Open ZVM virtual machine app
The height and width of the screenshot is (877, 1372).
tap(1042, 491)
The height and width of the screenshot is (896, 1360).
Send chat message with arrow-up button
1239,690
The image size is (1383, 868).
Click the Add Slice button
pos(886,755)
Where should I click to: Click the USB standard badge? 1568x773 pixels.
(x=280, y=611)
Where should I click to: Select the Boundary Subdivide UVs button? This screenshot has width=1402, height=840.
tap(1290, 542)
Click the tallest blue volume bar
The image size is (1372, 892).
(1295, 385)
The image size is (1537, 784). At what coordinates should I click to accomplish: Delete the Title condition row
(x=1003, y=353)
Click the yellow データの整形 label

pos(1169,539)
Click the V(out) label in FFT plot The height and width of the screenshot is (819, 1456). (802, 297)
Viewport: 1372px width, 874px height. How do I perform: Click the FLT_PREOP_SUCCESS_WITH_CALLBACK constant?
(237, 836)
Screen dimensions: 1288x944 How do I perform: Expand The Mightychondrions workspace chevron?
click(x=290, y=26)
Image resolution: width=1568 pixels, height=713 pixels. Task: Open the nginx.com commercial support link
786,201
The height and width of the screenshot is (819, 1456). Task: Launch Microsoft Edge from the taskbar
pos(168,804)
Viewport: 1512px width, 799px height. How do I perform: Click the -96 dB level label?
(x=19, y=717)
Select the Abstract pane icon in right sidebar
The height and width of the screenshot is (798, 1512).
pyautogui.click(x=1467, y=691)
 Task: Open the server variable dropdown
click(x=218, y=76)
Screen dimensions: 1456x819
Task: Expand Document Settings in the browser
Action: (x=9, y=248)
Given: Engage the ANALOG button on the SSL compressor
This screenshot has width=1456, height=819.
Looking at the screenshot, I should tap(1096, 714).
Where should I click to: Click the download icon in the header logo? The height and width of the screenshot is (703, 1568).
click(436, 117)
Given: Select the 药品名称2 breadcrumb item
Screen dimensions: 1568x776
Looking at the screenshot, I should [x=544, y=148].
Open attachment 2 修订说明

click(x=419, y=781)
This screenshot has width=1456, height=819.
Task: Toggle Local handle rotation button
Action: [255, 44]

* **TO DO**
Print only what lies in the material above starting at the line with "Click the V(out)" and ending at the line with "Select the Abstract", every line exactly as given.

* **RESPONSE**
Click the V(out) label in FFT plot The height and width of the screenshot is (819, 1456). (802, 297)
Viewport: 1372px width, 874px height. How do I perform: Click the FLT_PREOP_SUCCESS_WITH_CALLBACK constant?
(237, 836)
Screen dimensions: 1288x944 How do I perform: Expand The Mightychondrions workspace chevron?
click(x=290, y=26)
Image resolution: width=1568 pixels, height=713 pixels. Task: Open the nginx.com commercial support link
786,201
The height and width of the screenshot is (819, 1456). Task: Launch Microsoft Edge from the taskbar
pos(168,804)
Viewport: 1512px width, 799px height. How do I perform: Click the -96 dB level label?
(x=19, y=717)
Select the Abstract pane icon in right sidebar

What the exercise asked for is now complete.